2.16.2009

He's just not that into you

In honor of the film "He's Just Not That Into You" coming out recently, I thought I would re-post my counter-attacks. Live on ladies!! There's a fine line between disinterest and misunderstanding - and we will walk that line. This was originally broken up into two posts - so I apologize for the length (and to the 4 readers I had at the time I originally posted this):

-----------------originally posted February 2008-----------------
There is a book that has been around for a while now “He’s Just Not That Into You”. It was written by two of the writers for “Sex And The City”. I inherited this book after my year in college as an RA. One of the girls left it on the floor so as I was cleaning it out I kept it – now it is a great conversation-starter-coffee-table-book. I generally don’t think the book is that great – although girls do need to hear some of the things in there. We are so good at disillusioning ourselves and rationalizing everything. For example…some of my girlfriends and I sat down last night and cracked out the book. We thought of some "good excuses" as to WHY a guy might be into us despite what the authors were saying. So now, in a two-part series for your enjoyment…

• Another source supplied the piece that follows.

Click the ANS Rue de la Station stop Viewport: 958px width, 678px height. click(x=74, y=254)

He’s just not that into you IF…

He's not asking you out:
Well…I intimidate him. It takes a lot of courage to come up a talk to me. I am pretty opinionated, independent and outgoing. Sometimes guys are afraid of being shot down. He’s nervous about ruining our friendship because it means so much to him. Besides, he DOES go to Fuller – those boys don’t ask out anyone. He just gets nervous. And, now that I think about it, I am pretty sure he kissed dating goodbye. He’s just really spiritual like that – totally focused on God. He’s just waiting for the Lord’s perfect timing – you know, a clear sign that I am the one he should ask out. He’s still seeking wisdom and godly council (which actually means he sits around with his roommates and says, “guys, she’s really hot”)

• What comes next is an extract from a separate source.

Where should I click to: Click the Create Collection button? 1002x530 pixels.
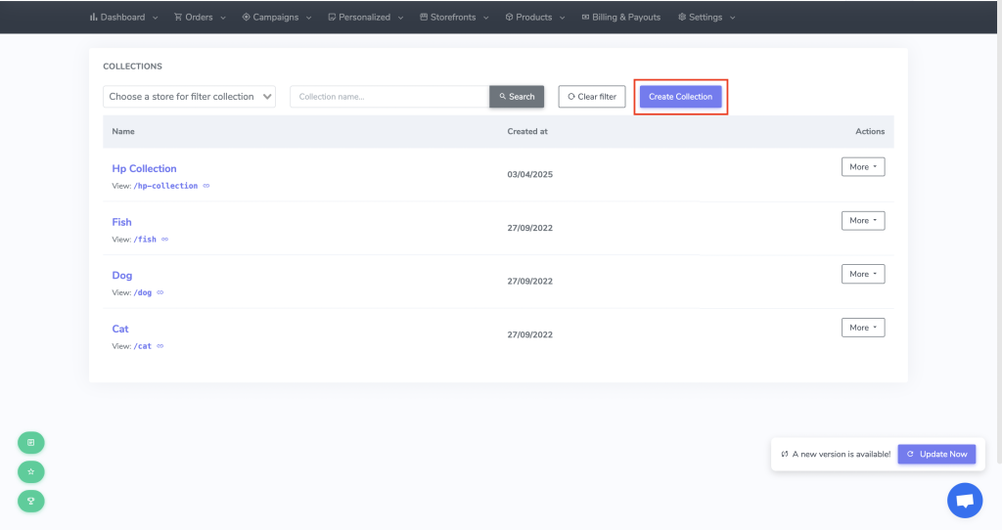(680, 97)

He’s just not that into you IF…

He's not calling you:
Well…he doesn’t have a cell phone and he ran out of calling cards. (*cough* Phil *cough*). Or maybe he did get a cell phone but he’s just really low on minutes – he has the family plan and his dad travels a lot so he uses most of their minutes. And I think I remember him telling me he lost his phone the other day – or was it my phone number he lost? Yeah – that’s right, he put it in his pants pocket and then washed those pants forgetting that “precious piece of paper” was in there – those were his actual words. And that other guy went to the taping of American Gladiators and they confiscated his phone. Or was it that he dropped it in the ocean while he was surfing so all the numbers got wiped out? I am sure I just missed his text message. Come on. Why does he even need to call when we have class together!

He’s just not that into you IF…

He's not having sex with you:
Well…he's celibate – and as Konigsmark would say, "there's no such thing as celibate light – half the sex with none of the guilt." And believe me, he wants to but I am the one that said no. He’s just being respectful of me.

He’s just not that into you IF…

He's having sex with someone else:
Well…he's just practicing so he can be really good for me someday. And it is just an outlet for his sexual tension while protecting my purity. What a great guy! He doesn't want to objectify ME so he sleeps with some other girl – because I am the one that is truly special. And I am pretty sure I remember him mentioning something about being a surrogate father.

He’s just not that into you IF…

He's always drunk when he hangs out with you:
Well…he has this social phobia. That’s the great thing about us – I just really get it. Besides, he's in seminary, he can't think of witty things to say when he's sober – he gets nervous. He's just a really funny party guy. I don’t think it really has anything to do with that 12-step meeting I went to with him.

He’s just not that into you IF…

He doesn't want to marry you:
Well…one of the things I love most about him is the fact that he doesn’t want to conform to social norms. Besides, he is pretty old and set in his ways. It is hard when you’ve been selfish and living on your own for so long. And it would be hard for him to give up those bunk beds. He just really values MY independence and wants to save me from the pain of potential divorce – have you SEEN the divorce rates in our country. Better safe than sorry, right?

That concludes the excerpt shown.